● **SHORT PROBLEM 1**
List every ore that the forum thread on ore prices places in the rarer-ore class with a 30-day recovery.
● **SHORT PROBLEM 2**
Continue the forum thread on ore prices from its final line.

● **PAGE**
┌──
Jan 04, 2009 blacknet link
Yes it is a 'Loss'.

Dumping 2,000 units of ore at a station for max price would and could be bad. We need to be able to see what the demand for the good is and how many they will be willing to take. I.e. 2,000 units of helio in a 24 hour period or something like that, after that you would be selling for a loss or the station just flat refuses to buy them.

Incarnate can you share with us what the recovery rate is?

I have 0 problems with a sliding scale for things, that's wanted and needed. I am just trying to help traders out and fill in some of the gaps so trading can one again happen.

My goals here is to help supply some of those tools to the traders/miners.
Jan 04, 2009 incarnate link
The recovery rate was previously 46 days to go from min to max. For the common mined ores I dropped that to 20 days, the rarer ores (Apicene, Denic, Heliocene, Lanthanic, Pentric, Pyronic all fall under that, in our database classification) are currently 30 days. That's for any given individual single station to go from min price to max price.

I'm not totally sure if the recovery is linear, however, but I think it is.
Jan 04, 2009 blacknet link
ok cool, Now I can come up with a 'suggested' amount to sell. Also come up with repeat routes over time and put that into the IF code so all users could see it, or even a plugin. Estimated days until price is back to current levels and so forth.
Jan 08, 2009 Fliptoad link
incarnate said:
I'm also not convinced that people should be able to dump 2,000 units of ore at a single given station at once and get a maximal price.

Wow good thing there are not multiple players selling the same goods to the same stations on the same days huh? Just think, 10 pilots delivering an XC load of Dyes to the same station - they would all walk away with 200cr profit for a single load. How exploitable!

Sorry but is this really suppose to be a multi player game? Maybe a slightly more robust algorithm should be developed.
Jan 08, 2009 incarnate link
If they all sold at the same time, in theory. Over a day, there would be some demand recovery time between sales. That's also why there are 135 different stations to trade with. Finding the more lucrative routes at any given time is what trading.. is. It's also what gives the UIT a specific trading advantage, since they have access to everyone.

Even if we leave aside the whole supply/demand based on manufactured item sales thing (which we're heading towards, as we've said), and just discuss some hack that artificially increases station demand with player counts.. it'll still be possible to saturate demand of individual stations. Why on earth would a station with low demand pay lots of money for something it does not need?
Jan 08, 2009 vardonx link
I agree you shouldn't be able to exploit the system, but Inc try a simple test (I know you don't have time, but only devs could reset prices) on the test server -- you'll see that the price for rare ores (I don't mine non-rate ores) drops dramatically after 200-300 cus. And then it doesn't recover for 30 days. Something needs to change to make mining worth while again. I suggest either:

1) Make the drop off less exponential and more linear, flattening the drop off curve significantly.
└──
Word and item position data:
┌──
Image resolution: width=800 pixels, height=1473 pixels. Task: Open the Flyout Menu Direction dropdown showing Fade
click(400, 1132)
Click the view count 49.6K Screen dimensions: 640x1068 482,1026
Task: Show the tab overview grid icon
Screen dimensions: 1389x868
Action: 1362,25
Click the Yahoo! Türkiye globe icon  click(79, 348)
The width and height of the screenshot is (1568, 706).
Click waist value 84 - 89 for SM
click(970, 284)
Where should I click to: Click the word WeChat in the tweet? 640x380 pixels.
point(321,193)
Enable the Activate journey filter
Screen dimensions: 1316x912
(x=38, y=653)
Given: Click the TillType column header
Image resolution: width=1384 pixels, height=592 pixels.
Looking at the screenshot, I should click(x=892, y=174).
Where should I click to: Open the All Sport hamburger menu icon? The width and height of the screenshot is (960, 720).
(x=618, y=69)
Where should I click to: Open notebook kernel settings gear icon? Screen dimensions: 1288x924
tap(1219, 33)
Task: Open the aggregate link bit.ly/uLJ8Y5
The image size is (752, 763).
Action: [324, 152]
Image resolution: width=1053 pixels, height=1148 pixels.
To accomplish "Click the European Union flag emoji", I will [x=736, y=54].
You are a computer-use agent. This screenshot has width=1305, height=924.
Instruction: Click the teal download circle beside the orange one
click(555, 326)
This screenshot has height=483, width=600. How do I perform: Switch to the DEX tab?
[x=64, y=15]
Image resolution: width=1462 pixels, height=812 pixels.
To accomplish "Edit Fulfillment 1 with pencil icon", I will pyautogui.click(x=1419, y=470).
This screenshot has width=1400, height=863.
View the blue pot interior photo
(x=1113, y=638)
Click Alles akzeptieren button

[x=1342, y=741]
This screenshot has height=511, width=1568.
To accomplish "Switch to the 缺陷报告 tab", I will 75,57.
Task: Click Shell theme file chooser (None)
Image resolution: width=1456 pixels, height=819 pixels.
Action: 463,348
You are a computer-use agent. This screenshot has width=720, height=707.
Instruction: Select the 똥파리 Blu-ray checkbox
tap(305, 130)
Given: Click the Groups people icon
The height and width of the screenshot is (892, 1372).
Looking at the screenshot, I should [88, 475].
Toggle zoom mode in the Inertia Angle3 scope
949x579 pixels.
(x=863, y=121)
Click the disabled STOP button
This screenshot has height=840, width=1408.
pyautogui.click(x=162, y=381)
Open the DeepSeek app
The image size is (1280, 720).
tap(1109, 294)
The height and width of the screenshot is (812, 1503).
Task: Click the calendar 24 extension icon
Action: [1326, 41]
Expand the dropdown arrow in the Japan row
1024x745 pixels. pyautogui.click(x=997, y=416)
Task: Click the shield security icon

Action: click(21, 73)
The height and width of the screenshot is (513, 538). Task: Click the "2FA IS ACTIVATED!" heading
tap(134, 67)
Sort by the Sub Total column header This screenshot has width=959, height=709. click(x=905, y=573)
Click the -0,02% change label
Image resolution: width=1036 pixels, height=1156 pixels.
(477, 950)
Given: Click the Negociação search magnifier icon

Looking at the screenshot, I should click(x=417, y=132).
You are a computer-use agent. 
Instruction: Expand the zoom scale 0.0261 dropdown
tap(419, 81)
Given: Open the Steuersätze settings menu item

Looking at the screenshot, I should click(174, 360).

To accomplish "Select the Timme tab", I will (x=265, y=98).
└──
● **EXERCISE ANSWER 1**
Apicene, Denic, Heliocene, Lanthanic, Pentric, Pyronic

● **EXERCISE ANSWER 2**
2) OR make the recovery period significantly shorter -- like a week

3) OR add more mining missions at stations AND make the payout for those station based mining missions closer to max price per cu (i.e. 40k for 40 cus of pentric is not a good ROI). After all, the station posted the mission, they must *want* the ore, right?
Jan 08, 2009 incarnate link
I'm already doing 3, I've talked about it elsewhere, but we've had some problems with the PCC feature that limits the number of times someone may take a mission over a given period. Otherwise the missions would have appeared weeks ago.

But regardless, here's the thing. We were using the pre-existing mining demand curves for.. ever, since the beginning of the game. The changes we made to the calculation of demand, a few months ago, only impacted the fact that the demand changes are visible instantly, rather than a minute later. So, strictly speaking, for other miners, there is no difference in the demand drop now versus the past four years, only in the payout for a given demand level. It's not possible to stockpile ore and generate as much instant income from a mass-sale, but the actual mineral demands are no more "depressed" than they would have been all along.

This is why I only dropped it to 30 days, for the moment, to experiment. Basically the issue now is that the instant payout potential is drastically reduced, for those who were using mass-sale techniques. But the actual demand values are no different than they ever were.. the financial impact is just more visible.

We will continue to tweak and look at the demand recovery time and other values, along with the new missions and such, until we find an equilibrium. However, I also think it is also entirely valid that people may need to spread the sales of their goods across more than one station. We're working on tools to improve awareness of prices at different stations within the current system, and so on, to make this easier.. but fundamentally I this is an entirely rational strategy. A lot of things are changing, and the "standard behaviour" of traders and miners will also be one of them. Just because we're going to re-balance and fix things, does not mean that we will "make it like it was". Going to a any single station and getting an ideal price for an unrealistically large number of goods is not part of what we're trying to do. Sure, some station consumptions may be higher than others, yielding needs for larger quantities at a given price tier, but do not expect this to be the common case, let alone a ubiquitous one.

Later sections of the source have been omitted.